WHAT TO WORK ON:
**1)** In the imputation notebook excerpt, how many positions before a nan value does the overwrite start?
**2)** Copy the imputation notebook excerpt, starting with "#custom function" and going on through "#data_20150329=AD_interpolate(12, data_WT, 117344)".
**3)** Carry on the imputation notebook excerpt past its final sentence.

QUOTED PASSAGE:
The remaining steps will all overwrite these four data arrays, so any of them can be skipped or adapted. To write out the raw data from here, skip to step 7.

**Step 3: imputing missing timestamps**

-The missing timestamps were located manually (the chronological list can be checked). We found that 2 days and one extra timestamp are missing. These are interpolated lineary using the function that was defined earlier (interpolate function).

-There is one set of double timestamps in WT1-WT3. These are dealt with using the function defined earlier.

In [None]:
#impute missing timestamps

#missing timestamps were located manually

#custom function
def AD_joining(data_WT):
    data_20130127=AD_interpolate(1, data_WT, 3743)
    data_20130304=AD_interpolate(144, data_WT, 8928)
    #data_20130331=AD_interpolate(12, data_WT, 12826) #DST, not necessary
    data_20130514=AD_interpolate(144, data_WT, 19152)
    #data_20140330=AD_interpolate(12, data_WT, 64941)
    #data_20150329=AD_interpolate(12, data_WT, 117344)
    #data_20160327=AD_interpolate(12, data_WT, 169647)
    #data_20170326=AD_interpolate(12, data_WT, 222049)
    #data_20170610=AD_interpolate(144, data_WT, 232982) #double day, different function
    data_WT_out=np.concatenate((data_WT[0:3744, :], data_20130127, data_WT[3744:8929, :], data_20130304,
                            data_WT[8929:19153, :], data_20130514, data_WT[19153:, :]), axis=0)
    return(data_WT_out)

data_WT1=AD_joining(data_WT1)
data_WT2=AD_joining(data_WT2)
data_WT3=AD_joining(data_WT3)
data_WT4=AD_joining(data_WT4)

#fix the double timestamps mistake at 2017-06-10 in WT1-WT3
data_WT1=AD_doublestamp(data_WT1, 233424, 144)
data_WT2=AD_doublestamp(data_WT2, 233424, 144)
data_WT3=AD_doublestamp(data_WT3, 233424, 144)

**Step 4: impute empty variables**

-Empty variables are variables that have a nan value (which means the cell is present but is empty). This is not to be confused with the earlier missing timestamps, where a row is absent.

-Based on experience, it is found that one missing variable will mean the other variables are less reliable too, so these are interpolated (and hence overwritten) as well. The overwrite also starts 4 positions before the nan-value because often these datapoints right before a nan are unreliable too. This can be changed in the AD_imputeValues function defined earlier.

[Extracted data]
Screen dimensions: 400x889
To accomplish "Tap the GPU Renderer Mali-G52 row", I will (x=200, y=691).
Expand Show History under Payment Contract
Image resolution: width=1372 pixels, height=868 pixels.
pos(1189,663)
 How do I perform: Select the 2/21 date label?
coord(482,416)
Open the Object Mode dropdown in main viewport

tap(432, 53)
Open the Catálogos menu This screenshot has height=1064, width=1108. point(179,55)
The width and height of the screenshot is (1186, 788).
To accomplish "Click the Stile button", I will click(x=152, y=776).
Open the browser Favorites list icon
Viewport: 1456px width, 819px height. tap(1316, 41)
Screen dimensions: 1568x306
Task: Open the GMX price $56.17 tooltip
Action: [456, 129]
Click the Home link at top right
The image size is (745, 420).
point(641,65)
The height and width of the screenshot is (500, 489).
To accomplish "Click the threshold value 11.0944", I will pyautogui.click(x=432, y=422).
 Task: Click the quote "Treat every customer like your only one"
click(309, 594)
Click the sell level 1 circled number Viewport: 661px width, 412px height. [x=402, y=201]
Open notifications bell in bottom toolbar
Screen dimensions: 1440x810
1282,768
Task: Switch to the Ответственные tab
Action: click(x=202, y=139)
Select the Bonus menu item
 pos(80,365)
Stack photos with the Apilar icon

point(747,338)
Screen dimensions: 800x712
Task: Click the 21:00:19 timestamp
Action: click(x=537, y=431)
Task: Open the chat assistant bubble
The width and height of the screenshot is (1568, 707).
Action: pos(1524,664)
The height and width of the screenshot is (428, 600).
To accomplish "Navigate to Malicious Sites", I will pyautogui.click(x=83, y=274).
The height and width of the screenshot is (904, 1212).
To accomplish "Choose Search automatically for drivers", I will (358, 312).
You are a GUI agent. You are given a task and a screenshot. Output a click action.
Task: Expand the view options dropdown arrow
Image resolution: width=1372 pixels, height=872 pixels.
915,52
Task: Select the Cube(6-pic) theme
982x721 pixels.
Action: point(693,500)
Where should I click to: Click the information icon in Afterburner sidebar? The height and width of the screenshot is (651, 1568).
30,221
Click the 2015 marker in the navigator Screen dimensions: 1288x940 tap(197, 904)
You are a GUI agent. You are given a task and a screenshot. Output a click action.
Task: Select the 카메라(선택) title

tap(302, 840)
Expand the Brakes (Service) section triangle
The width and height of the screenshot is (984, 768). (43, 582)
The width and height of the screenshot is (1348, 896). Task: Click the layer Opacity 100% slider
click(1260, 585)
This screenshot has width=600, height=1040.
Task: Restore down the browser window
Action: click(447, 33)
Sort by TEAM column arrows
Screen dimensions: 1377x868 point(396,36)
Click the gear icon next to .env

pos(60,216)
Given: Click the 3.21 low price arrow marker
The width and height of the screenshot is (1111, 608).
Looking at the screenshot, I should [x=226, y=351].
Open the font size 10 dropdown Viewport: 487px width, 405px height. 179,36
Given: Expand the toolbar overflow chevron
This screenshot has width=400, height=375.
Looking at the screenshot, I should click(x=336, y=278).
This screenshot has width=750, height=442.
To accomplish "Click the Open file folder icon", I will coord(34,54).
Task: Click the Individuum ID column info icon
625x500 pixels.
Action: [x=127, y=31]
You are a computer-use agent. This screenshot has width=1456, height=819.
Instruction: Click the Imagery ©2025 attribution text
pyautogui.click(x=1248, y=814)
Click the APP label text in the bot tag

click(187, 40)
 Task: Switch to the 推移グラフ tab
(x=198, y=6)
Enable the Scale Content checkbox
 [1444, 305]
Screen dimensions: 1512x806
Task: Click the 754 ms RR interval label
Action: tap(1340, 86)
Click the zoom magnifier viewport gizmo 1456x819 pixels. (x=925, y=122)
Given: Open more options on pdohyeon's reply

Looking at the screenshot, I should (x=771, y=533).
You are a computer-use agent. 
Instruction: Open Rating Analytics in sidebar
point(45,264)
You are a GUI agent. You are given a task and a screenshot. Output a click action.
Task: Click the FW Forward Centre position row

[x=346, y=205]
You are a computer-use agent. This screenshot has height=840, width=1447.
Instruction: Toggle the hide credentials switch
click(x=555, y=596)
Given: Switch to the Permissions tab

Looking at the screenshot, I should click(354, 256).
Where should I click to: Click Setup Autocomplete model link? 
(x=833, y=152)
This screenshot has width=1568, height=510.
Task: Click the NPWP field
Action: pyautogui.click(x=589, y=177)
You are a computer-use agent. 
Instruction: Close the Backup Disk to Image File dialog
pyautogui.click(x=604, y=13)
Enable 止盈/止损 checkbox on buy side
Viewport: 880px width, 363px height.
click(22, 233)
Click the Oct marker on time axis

EXERCISE RESPONSES:
**1)** 4 positions before the nan value.

**2)**
#custom function
def AD_joining(data_WT):
    data_20130127=AD_interpolate(1, data_WT, 3743)
    data_20130304=AD_interpolate(144, data_WT, 8928)
    #data_20130331=AD_interpolate(12, data_WT, 12826) #DST, not necessary
    data_20130514=AD_interpolate(144, data_WT, 19152)
    #data_20140330=AD_interpolate(12, data_WT, 64941)
    #data_20150329=AD_interpolate(12, data_WT, 117344)

**3)**
In [None]:
#impute empty variables
data_WT1=AD_imputeValues(data_WT1)
data_WT2=AD_imputeValues(data_WT2)
data_WT3=AD_imputeValues(data_WT3)
data_WT4=AD_imputeValues(data_WT4)

**Step 5: angle conversions**

-Because degrees are hard to deal with, all angles are converted with triangular functions. This is similar to a sine and a cosine function. This creates some new variables and removes some old ones. The new set of variables is stored in var_list3

In [None]:
#convert angles to triangle components

#variables to be converted:
list_c=list([0, 1, 2, 64, 65, 66, 84, 85, 86, 88, 89, 90])
offset_list=list([120, 120, 120, 0, 0, 0, 0, 0, 0, 180, 180, 180]) #Ba has offset 120 and Va has offset 180
var_angle_list=list()

#delete variables (useless angle_std components):
list_d=list([3, 67, 87, 91])

triangle_components=np.zeros((data_WT1.shape[0], len(list_c)*2),) #init

count=0
for i in range(len(list_c)):
    triangle_components[:, count]=s_func(data_WT1[:, list_c[i]], offset_list[i])
    triangle_components[:, count+1]=c_func(data_WT1[:, list_c[i]], offset_list[i])
    var_angle_list.append(var_list2[list_c[i]]+'_s')
    var_angle_list.append(var_list2[list_c[i]]+'_c')
    count+=2

var_list3=var_list2.copy()
list_del=list_c+list_d
list_del.sort()
for i in range(len(list_del)):
    var_list3.pop(list_del[i]-i) #delete components one by one, keep in mind index starts to shift
var_list3.extend(var_angle_list) #add new variables
    
#write out new variables in data array
data_WT1=np.concatenate((data_WT1[:, 4:64], data_WT1[:, 68:84], data_WT1[:, 92:], triangle_components), axis=1)

#repeat for WT2-4
#2
count=0
for i in range(len(list_c)):
    triangle_components[:, count]=s_func(data_WT2[:, list_c[i]], offset_list[i])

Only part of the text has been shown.